> _DIRECTIONS_
Find out how many lines of the material contain the string "computer" and give only that figure.

◇ ◇ ◇

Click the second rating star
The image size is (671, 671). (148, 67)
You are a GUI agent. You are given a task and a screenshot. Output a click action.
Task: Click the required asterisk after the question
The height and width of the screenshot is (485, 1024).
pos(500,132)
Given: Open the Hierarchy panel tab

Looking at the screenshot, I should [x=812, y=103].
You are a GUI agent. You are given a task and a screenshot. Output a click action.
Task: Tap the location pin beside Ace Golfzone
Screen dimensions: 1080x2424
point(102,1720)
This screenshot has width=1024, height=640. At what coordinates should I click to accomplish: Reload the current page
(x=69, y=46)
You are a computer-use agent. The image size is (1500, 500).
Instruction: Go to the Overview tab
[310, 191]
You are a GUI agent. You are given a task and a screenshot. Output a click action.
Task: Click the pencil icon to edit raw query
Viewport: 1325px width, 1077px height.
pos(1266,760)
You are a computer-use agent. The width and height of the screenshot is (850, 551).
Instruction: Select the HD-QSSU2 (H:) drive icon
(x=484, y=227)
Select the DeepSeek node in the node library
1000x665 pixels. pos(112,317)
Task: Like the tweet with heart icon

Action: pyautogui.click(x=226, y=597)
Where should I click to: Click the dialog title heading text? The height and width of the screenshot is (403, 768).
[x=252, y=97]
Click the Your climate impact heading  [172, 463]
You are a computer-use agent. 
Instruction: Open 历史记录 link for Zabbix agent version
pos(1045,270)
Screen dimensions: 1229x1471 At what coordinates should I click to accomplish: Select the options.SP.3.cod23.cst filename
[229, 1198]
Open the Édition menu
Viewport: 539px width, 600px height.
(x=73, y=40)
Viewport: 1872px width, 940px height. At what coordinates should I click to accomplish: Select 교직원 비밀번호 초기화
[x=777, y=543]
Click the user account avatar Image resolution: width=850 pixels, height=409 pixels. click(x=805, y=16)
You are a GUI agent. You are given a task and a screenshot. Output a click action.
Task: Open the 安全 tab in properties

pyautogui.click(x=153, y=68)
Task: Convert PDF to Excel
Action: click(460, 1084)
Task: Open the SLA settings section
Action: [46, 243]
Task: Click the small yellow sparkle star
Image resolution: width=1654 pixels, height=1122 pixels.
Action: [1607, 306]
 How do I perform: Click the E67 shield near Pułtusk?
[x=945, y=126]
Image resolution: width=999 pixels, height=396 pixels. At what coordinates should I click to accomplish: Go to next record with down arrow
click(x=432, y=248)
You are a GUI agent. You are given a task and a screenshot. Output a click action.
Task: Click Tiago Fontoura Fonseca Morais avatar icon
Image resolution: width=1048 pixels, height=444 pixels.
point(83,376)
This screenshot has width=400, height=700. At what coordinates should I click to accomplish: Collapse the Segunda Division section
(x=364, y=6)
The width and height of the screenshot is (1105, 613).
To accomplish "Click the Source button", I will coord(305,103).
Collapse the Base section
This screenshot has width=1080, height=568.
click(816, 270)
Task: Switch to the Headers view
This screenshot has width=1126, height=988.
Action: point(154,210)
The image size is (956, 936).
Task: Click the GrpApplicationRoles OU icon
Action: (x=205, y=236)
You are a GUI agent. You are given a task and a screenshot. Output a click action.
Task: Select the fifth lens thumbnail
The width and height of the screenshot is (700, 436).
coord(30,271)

◇ ◇ ◇

> _REPLY_
3